© 2022 MJH Life Sciences and Ophthalmology Times. All rights reserved.
© 2022 MJH Life Sciences™ and Ophthalmology Times. All rights reserved.
Providing Safe and Effective Intravitreal injections - Episode 2
Nadia K. Waheed, MD, MPH, and David M. Brown, MD, discuss guidelines available to ensure proper intravitreal injections.
Nadia K. Waheed, MD, MPH: We had intravitreal injection guidelines published in 2004, and then there was an update in 2014. How have they changed your approach to intravitreal injections, and what is your protocol at this point?

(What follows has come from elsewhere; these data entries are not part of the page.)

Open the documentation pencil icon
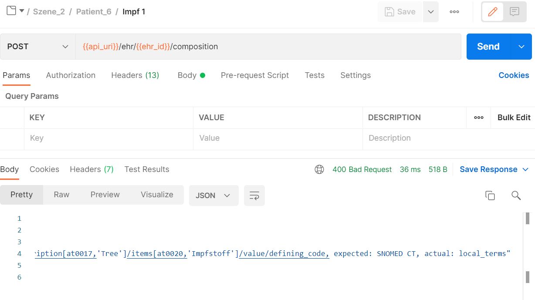 493,12
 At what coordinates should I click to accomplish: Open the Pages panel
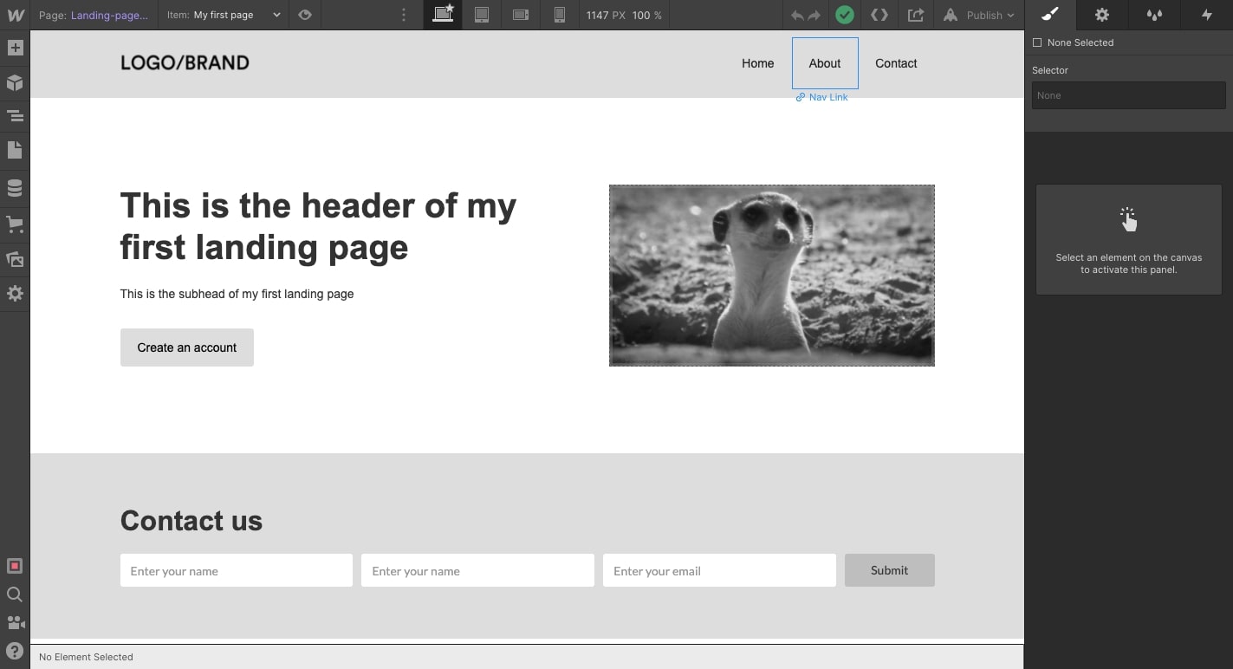[x=14, y=149]
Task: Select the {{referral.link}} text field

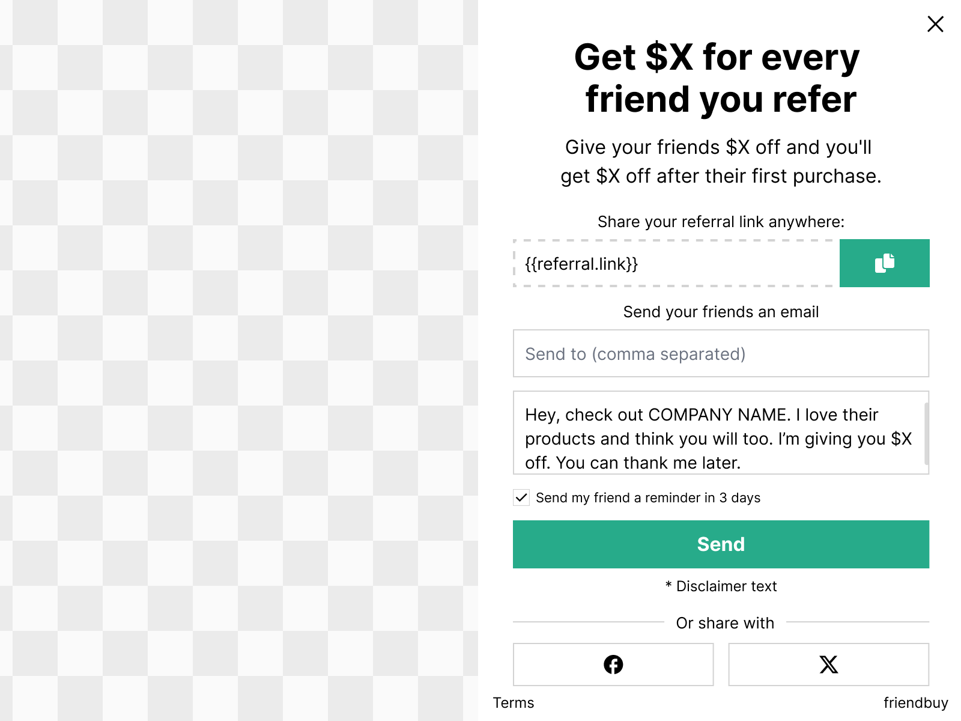Action: tap(676, 264)
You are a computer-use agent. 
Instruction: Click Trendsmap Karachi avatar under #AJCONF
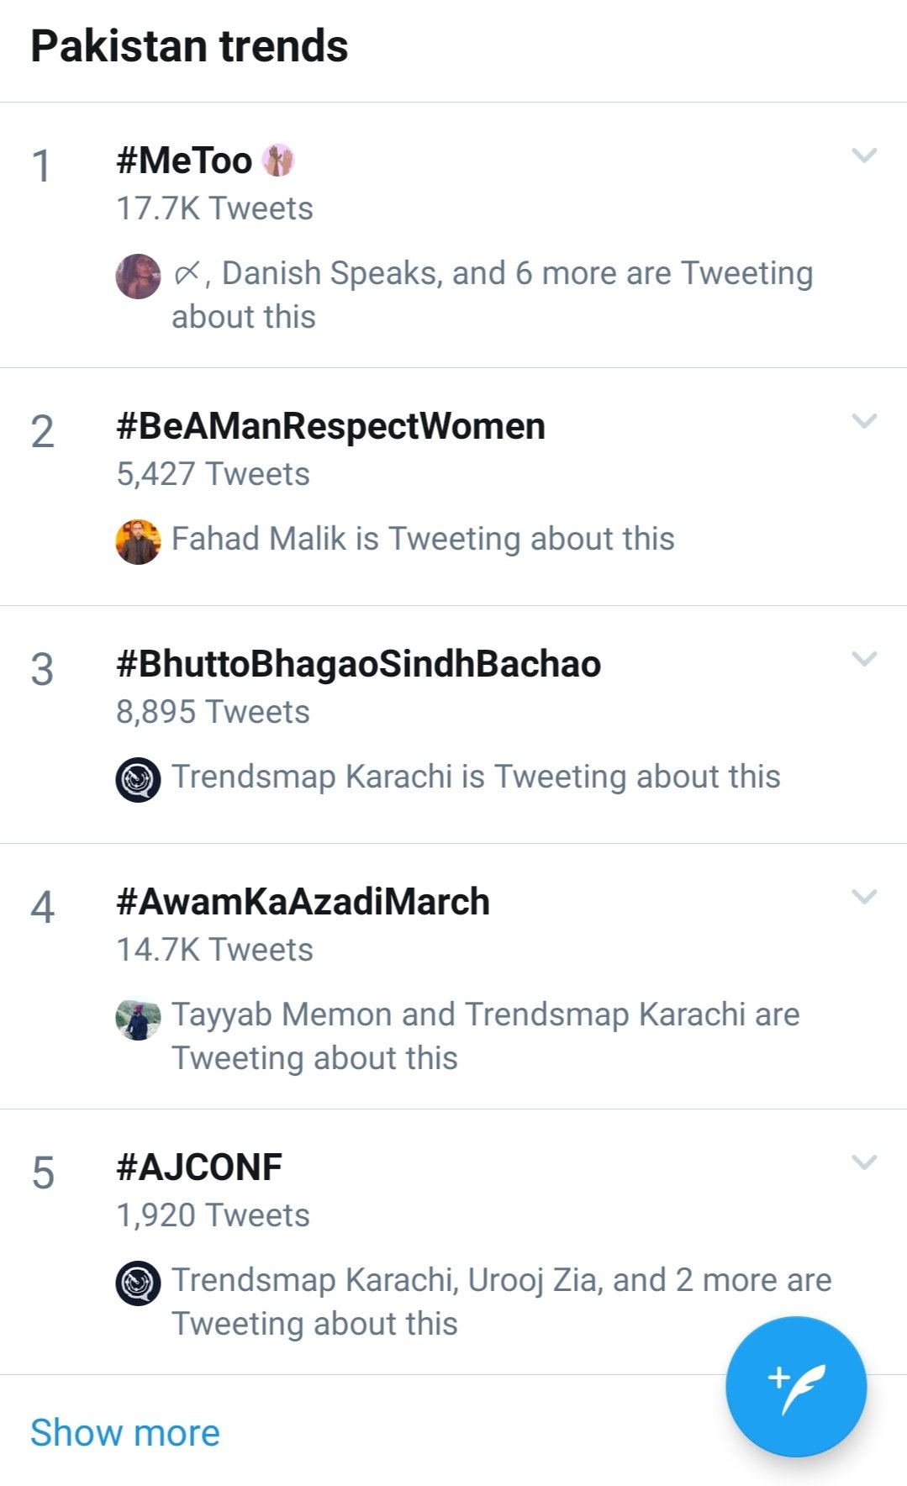point(138,1283)
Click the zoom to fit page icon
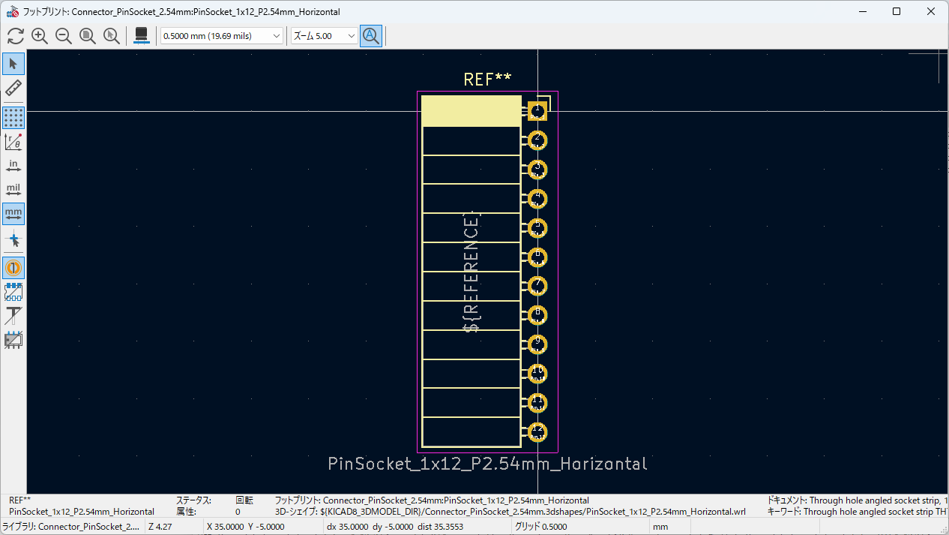This screenshot has height=535, width=949. tap(88, 36)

David M. Brown, MD: Originally, you’re right, we did drip, we did a lot of Betadine. We always did a speculum, originally, we didn’t do bilaterals. The most important thing, I think, we realized long before COVID-19 that just wearing a mask and having the patient in a mask and not talking decreased the rate of oral pathogens, like streptococci viridans and others that were terrible in endophthalmitis. We started doing masks for patients and doctors way before it was cool, way before COVID-19, and that’s made, I think, the biggest difference. You basically need to know what are the goals, and the goals are to decrease endophthalmitis. All the guidelines recommended a lid speculum to keep the eyelashes away from the field. I learned from my friends at Wills Eye Hospital, if you’re able to hold the eyelids open and keep the lashes away from the fields, you do the same thing, and you might even express less bacteria from the lid speculum squeezing on the meibomian glands and lids. Now, with most of my patients I do not use the lid speculum; with the …. you do, you want to make sure you can keep the lashes away. We still use Betadine. It’s the most effective thing. A lot of us use more of a soppy Q-tip right in the area of the injection, as opposed to the eye drop that goes everywhere. The current rate of endophthalmitis in busy clinics is about 1 per 7,000. And that’s irrespective of those that do it as long as you keep the eyelashes away, use Betadine; that’s why the rate is low. We wish it was lower. But in today’s clinic, patients want the least amount of hassle if they’re having to come in every month. We typically don’t dilate them every month. I don’t, some of my partners do; it’s real variable. I like to look in the eye at least every three months to make sure I don’t see a peripheral complication, a new hemorrhage, the kind of thing I couldn’t pick up in the OCT [optical coherence tomography test].
Nadia K. Waheed, MD, MPH: That’s really interesting. I still use an eyelid speculum when I’m doing my injections, but of course that’s the piece that patients complain the most about. They hate the eyelid speculum.…You’re moving the eyelashes out of the way. Are you also making sure that the eyelid is kind of everted as you’re doing that? Do you have an assistant hold the eyelids open while you’re doing your injection? How exactly does that work?
David M. Brown, MD: Those of us who are vitreoretinal surgeons, who are used to spinning a contact lens around the eye while operating, are pretty adept at working with two hands at once. I typically hold the eyelids with my left hand, keep them apart, and then inject with my right hand, go over with my index finger to push the plunger. Certainly, you have to be comfortable with a lot of dexterity to do that. Some of my partners have the technician hold the lids. With the more viscous drugs, you actually have to move to where you can put counter traction on the syringe.
Nadia K. Waheed, MD, MPH: And do you wear gloves?
David M. Brown, MD: I always wear gloves. I always wear masks.
Nadia K. Waheed, MD, MPH: And sterile gloves.
David M. Brown, MD: I do not use sterile gloves. I use procedure gloves, but new ones every time.
Nadia K. Waheed, MD, MPH: Tell me a little bit about this – the retina expert consensus recommendations that came out in 2018, have they changed anything that you do, or has it pretty much been experiential from what you’ve seen has worked most in your clinic?
David M. Brown, MD: I really evolved when I was a visiting professor at Wills and so I’m not using a speculum and I go, “Wow, you can do that.” And then I went home and tried it and patients love it, but, certainly, in Europe they do a lot more injections in the operating theater. That’s not practical here in the United States.